Task directions:
Only one stretch of the listing below is wanted. Begin at the line that has "Select 連絡先 (0) under admin account", stop after the line that has "You are a GUI", and repeat every line in between exactly.

START Exercise inputs

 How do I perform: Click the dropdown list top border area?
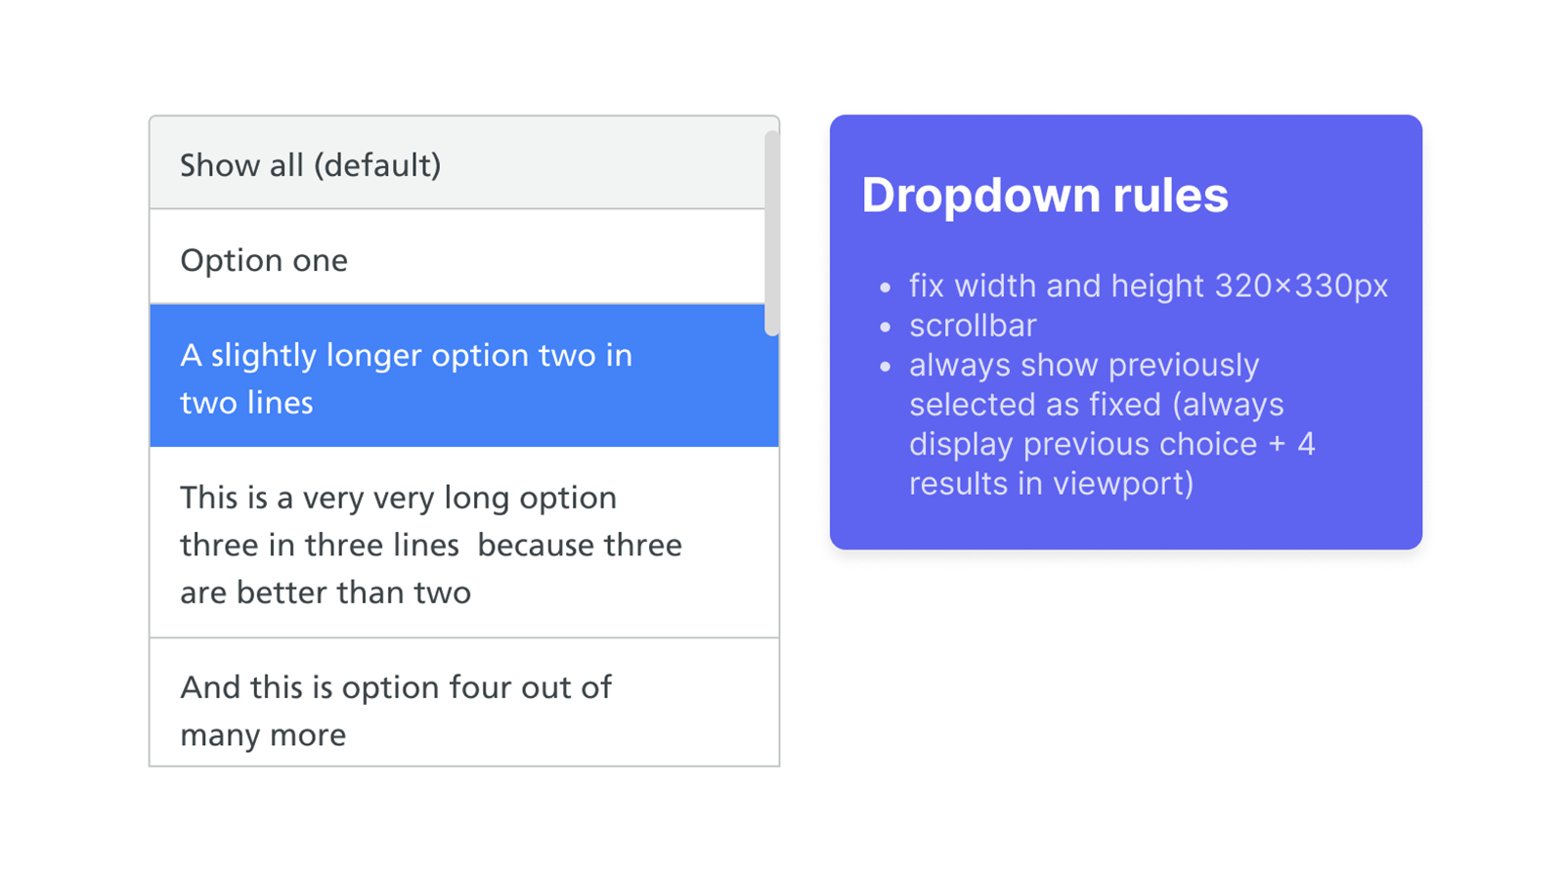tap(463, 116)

END Exercise inputs
START Exercise inputs

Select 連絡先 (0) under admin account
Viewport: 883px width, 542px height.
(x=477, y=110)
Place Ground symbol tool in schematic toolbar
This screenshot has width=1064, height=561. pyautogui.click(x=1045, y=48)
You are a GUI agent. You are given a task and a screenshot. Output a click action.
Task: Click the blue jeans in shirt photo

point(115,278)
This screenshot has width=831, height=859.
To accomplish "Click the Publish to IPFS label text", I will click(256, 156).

END Exercise inputs
START Exercise inputs

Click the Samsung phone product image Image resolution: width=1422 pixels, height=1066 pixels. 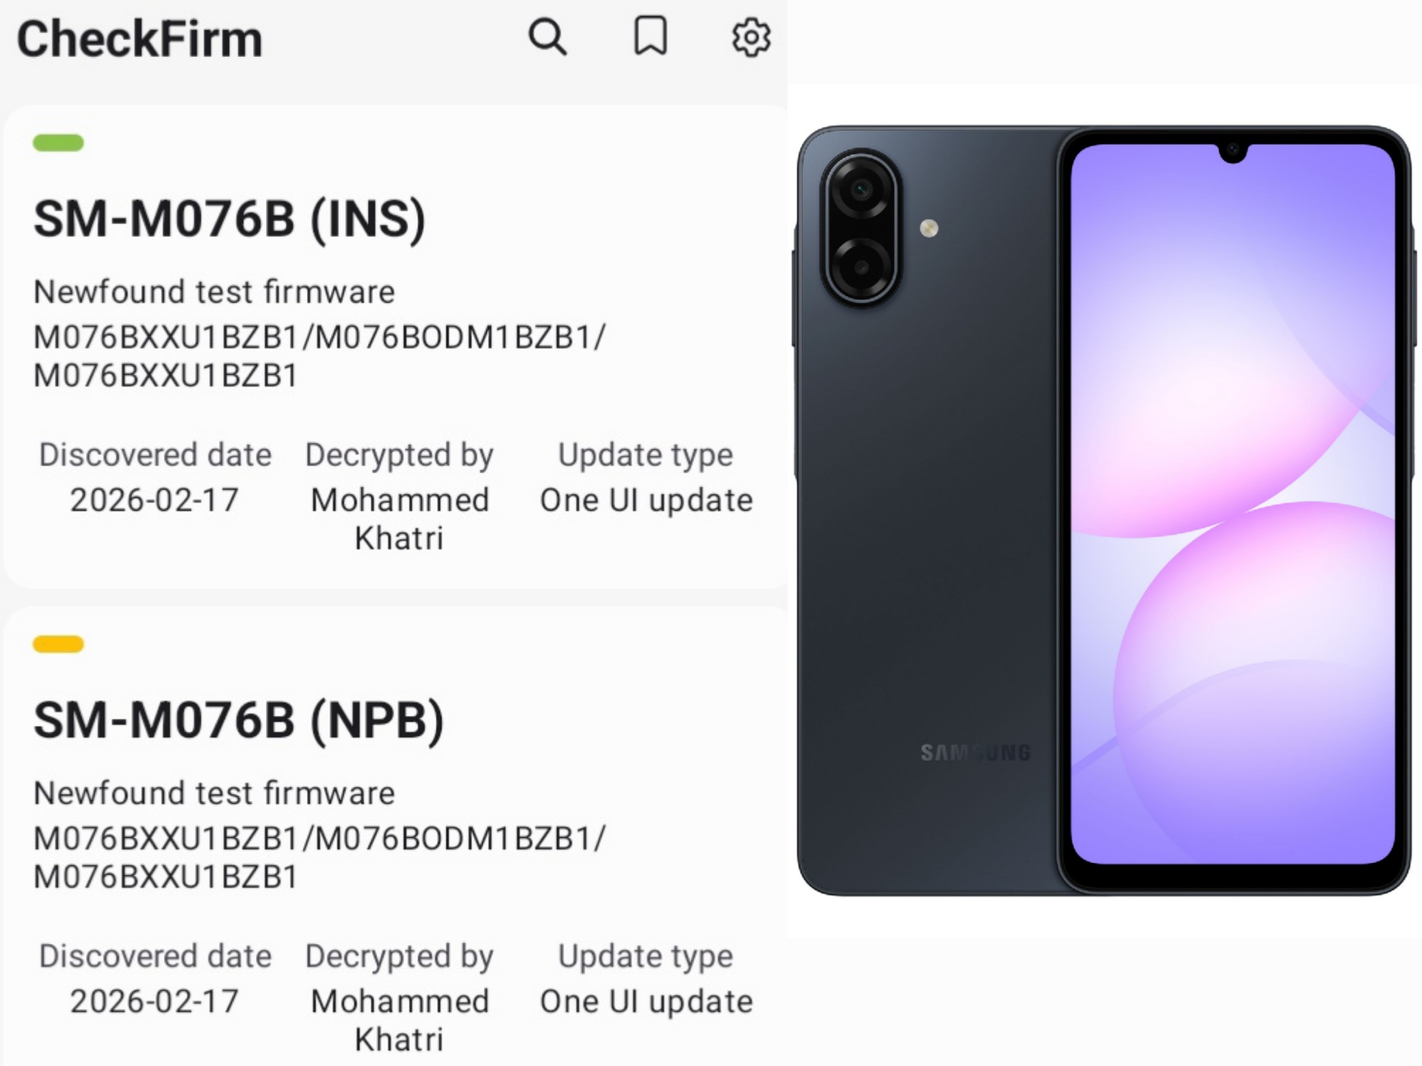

END Exercise inputs

Answer to this problem:
Select 連絡先 (0) under admin account
Viewport: 883px width, 542px height.
(x=477, y=110)
Place Ground symbol tool in schematic toolbar
This screenshot has width=1064, height=561. pyautogui.click(x=1045, y=48)
You are a GUI agent. You are given a task and a screenshot. Output a click action.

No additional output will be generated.